# 🏠 Bangalore House Price Prediction

This project builds a machine learning regression model to predict house prices in Bangalore based on features like area, location, number of bathrooms, and bedrooms.  
We use data cleaning, feature engineering, and regression techniques to achieve this goal.

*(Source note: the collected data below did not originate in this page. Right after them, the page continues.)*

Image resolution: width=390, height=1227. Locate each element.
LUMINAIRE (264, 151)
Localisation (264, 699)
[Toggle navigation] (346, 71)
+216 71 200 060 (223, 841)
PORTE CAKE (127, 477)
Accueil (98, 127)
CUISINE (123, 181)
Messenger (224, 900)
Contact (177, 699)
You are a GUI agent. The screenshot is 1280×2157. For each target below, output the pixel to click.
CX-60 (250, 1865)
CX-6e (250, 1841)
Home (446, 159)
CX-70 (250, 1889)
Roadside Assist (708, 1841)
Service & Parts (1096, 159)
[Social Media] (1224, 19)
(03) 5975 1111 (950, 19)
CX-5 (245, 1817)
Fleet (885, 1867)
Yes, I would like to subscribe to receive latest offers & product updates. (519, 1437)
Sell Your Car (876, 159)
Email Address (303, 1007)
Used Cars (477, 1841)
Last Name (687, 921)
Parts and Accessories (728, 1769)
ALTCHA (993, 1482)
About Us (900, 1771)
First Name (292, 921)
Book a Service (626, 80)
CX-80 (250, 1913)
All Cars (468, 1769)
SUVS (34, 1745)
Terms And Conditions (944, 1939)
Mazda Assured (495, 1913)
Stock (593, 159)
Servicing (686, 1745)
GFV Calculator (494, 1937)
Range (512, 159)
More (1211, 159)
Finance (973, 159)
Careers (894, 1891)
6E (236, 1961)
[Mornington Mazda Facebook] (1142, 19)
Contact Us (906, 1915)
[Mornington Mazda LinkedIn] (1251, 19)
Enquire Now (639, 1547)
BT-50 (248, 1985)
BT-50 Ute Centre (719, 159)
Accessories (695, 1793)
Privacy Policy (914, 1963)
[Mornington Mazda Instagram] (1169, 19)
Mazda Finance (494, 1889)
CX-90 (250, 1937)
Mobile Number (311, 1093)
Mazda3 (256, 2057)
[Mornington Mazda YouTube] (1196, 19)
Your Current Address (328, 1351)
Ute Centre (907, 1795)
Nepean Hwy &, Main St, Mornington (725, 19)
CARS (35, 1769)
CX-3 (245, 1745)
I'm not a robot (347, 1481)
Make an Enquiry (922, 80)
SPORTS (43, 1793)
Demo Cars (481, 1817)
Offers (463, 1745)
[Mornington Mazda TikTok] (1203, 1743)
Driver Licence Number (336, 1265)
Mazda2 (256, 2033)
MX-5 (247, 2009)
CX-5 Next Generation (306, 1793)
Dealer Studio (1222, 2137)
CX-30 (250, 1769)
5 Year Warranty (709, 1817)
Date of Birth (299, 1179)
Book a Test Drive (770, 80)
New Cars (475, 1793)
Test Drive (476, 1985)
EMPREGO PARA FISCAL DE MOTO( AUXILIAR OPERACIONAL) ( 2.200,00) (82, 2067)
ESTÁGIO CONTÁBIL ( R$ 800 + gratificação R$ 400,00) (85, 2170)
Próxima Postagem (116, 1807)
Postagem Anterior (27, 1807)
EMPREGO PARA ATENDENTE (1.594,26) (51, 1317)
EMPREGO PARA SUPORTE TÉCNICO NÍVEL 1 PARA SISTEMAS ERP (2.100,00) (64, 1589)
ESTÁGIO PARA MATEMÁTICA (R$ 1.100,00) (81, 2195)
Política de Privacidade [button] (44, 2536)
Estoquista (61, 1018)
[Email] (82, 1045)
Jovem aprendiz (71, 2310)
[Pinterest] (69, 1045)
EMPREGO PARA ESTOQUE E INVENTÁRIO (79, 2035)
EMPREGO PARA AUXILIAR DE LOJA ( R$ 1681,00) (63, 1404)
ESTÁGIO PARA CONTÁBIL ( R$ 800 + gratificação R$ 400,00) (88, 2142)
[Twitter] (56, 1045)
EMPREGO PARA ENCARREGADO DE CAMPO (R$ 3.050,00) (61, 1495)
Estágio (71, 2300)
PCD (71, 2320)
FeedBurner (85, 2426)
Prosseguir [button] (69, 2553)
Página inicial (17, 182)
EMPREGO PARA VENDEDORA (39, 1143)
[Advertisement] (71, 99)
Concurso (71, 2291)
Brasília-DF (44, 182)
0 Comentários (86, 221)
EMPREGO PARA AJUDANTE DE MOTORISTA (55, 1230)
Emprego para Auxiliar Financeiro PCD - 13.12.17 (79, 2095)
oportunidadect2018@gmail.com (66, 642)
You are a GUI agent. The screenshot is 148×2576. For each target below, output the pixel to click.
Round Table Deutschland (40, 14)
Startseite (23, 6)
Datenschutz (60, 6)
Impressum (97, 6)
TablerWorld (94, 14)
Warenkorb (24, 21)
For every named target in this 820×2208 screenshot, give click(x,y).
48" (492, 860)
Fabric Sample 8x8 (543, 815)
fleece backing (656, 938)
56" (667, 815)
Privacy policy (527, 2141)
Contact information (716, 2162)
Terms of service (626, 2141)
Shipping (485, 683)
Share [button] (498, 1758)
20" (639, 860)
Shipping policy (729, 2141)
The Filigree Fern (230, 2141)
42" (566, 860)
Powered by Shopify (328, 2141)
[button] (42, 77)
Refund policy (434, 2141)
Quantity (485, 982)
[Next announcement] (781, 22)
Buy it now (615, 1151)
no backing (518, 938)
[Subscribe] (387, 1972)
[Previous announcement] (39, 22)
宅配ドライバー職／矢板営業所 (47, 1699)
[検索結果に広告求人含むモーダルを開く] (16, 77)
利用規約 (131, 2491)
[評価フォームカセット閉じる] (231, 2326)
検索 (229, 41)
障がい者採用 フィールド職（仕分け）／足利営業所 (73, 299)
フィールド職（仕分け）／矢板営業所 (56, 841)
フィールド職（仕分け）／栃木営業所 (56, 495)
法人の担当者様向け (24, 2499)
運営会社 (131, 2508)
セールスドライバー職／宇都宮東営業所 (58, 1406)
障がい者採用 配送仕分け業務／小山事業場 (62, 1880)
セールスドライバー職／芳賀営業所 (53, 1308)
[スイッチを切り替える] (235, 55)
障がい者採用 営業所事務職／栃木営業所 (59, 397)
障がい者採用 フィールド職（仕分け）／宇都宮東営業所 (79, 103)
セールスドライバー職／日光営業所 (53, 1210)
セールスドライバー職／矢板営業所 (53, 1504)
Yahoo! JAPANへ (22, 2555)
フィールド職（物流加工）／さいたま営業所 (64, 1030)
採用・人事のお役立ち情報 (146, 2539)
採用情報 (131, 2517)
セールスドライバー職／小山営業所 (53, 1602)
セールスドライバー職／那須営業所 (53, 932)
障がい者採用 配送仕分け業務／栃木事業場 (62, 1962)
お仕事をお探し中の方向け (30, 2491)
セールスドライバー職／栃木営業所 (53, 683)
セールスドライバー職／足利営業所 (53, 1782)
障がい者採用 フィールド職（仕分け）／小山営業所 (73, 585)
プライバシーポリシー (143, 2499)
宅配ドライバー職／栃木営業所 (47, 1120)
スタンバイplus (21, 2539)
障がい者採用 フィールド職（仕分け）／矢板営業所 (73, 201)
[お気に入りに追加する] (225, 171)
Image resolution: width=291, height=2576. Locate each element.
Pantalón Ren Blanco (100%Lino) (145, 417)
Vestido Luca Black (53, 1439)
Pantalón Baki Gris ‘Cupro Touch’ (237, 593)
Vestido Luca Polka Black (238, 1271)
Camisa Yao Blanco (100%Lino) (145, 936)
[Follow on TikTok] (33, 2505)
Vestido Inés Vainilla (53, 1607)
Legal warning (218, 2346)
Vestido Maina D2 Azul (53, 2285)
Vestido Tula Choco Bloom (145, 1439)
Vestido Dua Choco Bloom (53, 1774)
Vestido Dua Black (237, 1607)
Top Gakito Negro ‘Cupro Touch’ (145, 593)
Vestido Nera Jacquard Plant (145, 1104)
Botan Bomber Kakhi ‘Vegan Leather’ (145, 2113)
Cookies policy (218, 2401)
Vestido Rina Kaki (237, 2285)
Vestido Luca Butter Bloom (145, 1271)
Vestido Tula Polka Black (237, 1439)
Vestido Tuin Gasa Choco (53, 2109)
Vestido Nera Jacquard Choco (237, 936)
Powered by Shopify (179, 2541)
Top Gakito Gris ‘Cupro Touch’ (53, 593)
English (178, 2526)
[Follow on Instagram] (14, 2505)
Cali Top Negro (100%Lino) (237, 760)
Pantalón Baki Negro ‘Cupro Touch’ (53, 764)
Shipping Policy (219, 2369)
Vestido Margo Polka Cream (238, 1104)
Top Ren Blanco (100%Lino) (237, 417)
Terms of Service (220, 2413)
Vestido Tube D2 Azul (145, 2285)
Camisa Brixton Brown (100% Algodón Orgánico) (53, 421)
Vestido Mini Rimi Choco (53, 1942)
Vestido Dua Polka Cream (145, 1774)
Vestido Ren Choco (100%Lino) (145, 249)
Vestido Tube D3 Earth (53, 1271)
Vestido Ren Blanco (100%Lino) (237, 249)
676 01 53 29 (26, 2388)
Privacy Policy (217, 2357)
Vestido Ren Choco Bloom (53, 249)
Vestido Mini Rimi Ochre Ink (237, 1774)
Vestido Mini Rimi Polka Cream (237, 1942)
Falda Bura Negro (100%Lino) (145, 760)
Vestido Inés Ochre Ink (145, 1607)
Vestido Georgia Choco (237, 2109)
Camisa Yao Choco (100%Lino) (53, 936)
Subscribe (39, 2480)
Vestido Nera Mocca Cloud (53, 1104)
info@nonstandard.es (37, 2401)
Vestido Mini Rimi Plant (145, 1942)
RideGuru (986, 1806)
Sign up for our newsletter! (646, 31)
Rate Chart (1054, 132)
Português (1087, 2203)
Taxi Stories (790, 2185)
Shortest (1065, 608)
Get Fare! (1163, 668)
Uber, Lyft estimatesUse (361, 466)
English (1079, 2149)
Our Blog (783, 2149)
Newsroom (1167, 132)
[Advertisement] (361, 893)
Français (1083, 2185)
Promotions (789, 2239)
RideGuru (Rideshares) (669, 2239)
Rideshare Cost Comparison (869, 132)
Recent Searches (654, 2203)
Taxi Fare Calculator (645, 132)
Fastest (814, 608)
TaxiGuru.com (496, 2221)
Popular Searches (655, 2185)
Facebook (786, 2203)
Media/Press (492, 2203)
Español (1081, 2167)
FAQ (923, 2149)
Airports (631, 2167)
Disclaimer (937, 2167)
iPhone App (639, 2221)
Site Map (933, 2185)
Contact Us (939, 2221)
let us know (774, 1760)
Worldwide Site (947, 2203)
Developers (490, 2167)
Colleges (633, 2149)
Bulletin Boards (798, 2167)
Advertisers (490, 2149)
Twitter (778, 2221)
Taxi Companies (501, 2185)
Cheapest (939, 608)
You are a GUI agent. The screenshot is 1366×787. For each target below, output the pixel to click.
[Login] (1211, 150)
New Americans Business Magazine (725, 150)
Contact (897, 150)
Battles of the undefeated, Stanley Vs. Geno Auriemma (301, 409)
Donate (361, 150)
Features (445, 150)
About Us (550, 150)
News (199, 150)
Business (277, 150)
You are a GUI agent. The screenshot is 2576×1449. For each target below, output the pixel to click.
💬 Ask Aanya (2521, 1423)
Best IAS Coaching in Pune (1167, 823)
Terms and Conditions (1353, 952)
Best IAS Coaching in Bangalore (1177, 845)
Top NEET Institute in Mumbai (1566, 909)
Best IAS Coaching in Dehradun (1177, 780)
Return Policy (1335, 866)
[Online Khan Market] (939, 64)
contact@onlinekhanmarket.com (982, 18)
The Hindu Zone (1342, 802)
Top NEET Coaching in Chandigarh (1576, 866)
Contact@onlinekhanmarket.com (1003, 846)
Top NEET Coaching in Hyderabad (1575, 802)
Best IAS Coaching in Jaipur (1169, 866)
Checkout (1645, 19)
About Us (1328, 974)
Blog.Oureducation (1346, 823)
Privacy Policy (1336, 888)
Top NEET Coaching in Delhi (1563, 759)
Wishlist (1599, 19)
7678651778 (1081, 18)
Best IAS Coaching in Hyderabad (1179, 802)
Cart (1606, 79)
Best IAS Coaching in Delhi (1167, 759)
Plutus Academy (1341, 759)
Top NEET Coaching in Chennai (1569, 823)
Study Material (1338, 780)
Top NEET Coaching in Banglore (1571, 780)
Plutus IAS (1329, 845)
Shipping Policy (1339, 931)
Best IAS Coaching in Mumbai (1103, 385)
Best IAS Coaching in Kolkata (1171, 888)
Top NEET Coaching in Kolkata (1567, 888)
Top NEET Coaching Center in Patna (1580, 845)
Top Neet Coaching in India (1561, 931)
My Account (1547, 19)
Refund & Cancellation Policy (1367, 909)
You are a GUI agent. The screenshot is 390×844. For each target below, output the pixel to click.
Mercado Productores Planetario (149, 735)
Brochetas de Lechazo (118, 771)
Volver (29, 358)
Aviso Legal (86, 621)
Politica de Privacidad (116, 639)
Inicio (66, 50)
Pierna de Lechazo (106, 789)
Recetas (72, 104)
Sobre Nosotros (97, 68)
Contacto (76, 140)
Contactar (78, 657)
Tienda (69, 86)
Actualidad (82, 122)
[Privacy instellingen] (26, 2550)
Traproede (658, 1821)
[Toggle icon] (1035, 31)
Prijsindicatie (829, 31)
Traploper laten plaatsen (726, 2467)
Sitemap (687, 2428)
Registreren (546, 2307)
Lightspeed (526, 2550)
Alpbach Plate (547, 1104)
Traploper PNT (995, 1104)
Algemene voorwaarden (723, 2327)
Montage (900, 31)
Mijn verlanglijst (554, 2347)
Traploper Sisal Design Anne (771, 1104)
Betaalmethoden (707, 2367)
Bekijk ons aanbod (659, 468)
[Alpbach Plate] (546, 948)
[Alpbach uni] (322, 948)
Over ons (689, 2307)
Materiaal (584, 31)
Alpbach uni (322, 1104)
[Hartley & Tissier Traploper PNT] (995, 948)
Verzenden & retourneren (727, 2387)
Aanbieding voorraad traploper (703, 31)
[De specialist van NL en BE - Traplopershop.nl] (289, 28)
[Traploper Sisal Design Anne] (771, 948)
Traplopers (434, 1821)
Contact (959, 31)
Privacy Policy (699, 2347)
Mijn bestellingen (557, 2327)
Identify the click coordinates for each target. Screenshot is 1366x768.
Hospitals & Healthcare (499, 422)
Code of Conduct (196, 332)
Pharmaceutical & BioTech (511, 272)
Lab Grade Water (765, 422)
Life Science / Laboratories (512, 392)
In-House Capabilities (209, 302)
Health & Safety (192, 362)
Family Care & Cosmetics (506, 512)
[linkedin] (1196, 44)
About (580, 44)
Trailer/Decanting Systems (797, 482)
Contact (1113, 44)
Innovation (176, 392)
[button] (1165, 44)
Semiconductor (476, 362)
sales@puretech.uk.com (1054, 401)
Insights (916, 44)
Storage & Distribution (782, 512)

## 📚 Importing Required Libraries


In [6]:
import pandas as pd
import numpy as np
import matplotlib.pyplot as plt
import seaborn as sns

from sklearn.model_selection import train_test_split
from sklearn.linear_model import LinearRegression
from sklearn.metrics import mean_squared_error, r2_score

## 📥 Load and Explore the Dataset


In [11]:
df = pd.read_csv("Bengaluru_House_Data.csv")
df.head()

Unnamed: 0,area_type,availability,location,size,society,total_sqft,bath,balcony,price
0,Super built-up Area,19-Dec,Electronic City Phase II,2 BHK,Coomee,1056,2.0,1.0,39.07
1,Plot Area,Ready To Move,Chikka Tirupathi,4 Bedroom,Theanmp,2600,5.0,3.0,120.0
2,Built-up Area,Ready To Move,Uttarahalli,3 BHK,,1440,2.0,3.0,62.0
3,Super built-up Area,Ready To Move,Lingadheeranahalli,3 BHK,Soiewre,1521,3.0,1.0,95.0
4,Super built-up Area,Ready To Move,Kothanur,2 BHK,,1200,2.0,1.0,51.0


## 🧹 Data Cleaning
We drop irrelevant columns and handle missing values.


In [14]:
df.drop(['area_type', 'society', 'balcony', 'availability'], axis=1, inplace=True)
df.dropna(inplace=True)
df.isnull().sum()

location      0
size          0
total_sqft    0
bath          0
price         0
dtype: int64

## 🔧 Feature Engineering
Convert 'total_sqft' to numerical, extract 'bhk', and process 'location'.


In [17]:
# Convert total_sqft
def convert_sqft(x):
    try:
        return float(x)
    except:
        tokens = x.split('-')
        if len(tokens) == 2:
            return (float(tokens[0]) + float(tokens[1])) / 2
        return None

df['total_sqft'] = df['total_sqft'].apply(convert_sqft)
df.dropna(inplace=True)

# Add bhk column
df['bhk'] = df['size'].apply(lambda x: int(x.split(' ')[0]))

# Reduce unique locations
df['location'] = df['location'].apply(lambda x: x.strip())
location_stats = df['location'].value_counts()
df['location'] = df['location'].apply(lambda x: 'other' if location_stats[x] <= 10 else x)

## ⚠️ Outlier Removal
Remove unreasonable data points (e.g., very small sqft per bhk).

In [20]:
df = df[df['total_sqft'] / df['bhk'] >= 300]

## 🧪 Train-Test Split
Convert categorical features and split the dataset.


In [23]:
dummies = pd.get_dummies(df['location'], drop_first=True)
df_model = pd.concat([df.drop(['location', 'size'], axis=1), dummies], axis=1)

X = df_model.drop('price', axis=1)
y = df_model['price']

X_train, X_test, y_train, y_test = train_test_split(X, y, test_size=0.2, random_state=42)

## 📊 Model Evaluation
Use metrics like R² Score and Mean Squared Error.


In [36]:
from sklearn.linear_model import LinearRegression

model = LinearRegression()
model.fit(X_train, y_train)

In [38]:
y_pred = model.predict(X_test)
print("R² Score:", r2_score(y_test, y_pred))
print("MSE:", mean_squared_error(y_test, y_pred))

R² Score: 0.5303123010113816
MSE: 11479.5025915459


## 💾 Save the Model


In [40]:
import joblib
joblib.dump(model, "bangalore_house_price_model.pkl")

['bangalore_house_price_model.pkl']

## ✅ Conclusion

- Cleaned and processed real estate data for Bangalore.
- Trained a Linear Regression model.
- Achieved reasonable accuracy using minimal features.
- Next steps: Try more models like Random Forest or XGBoost, and build a web app.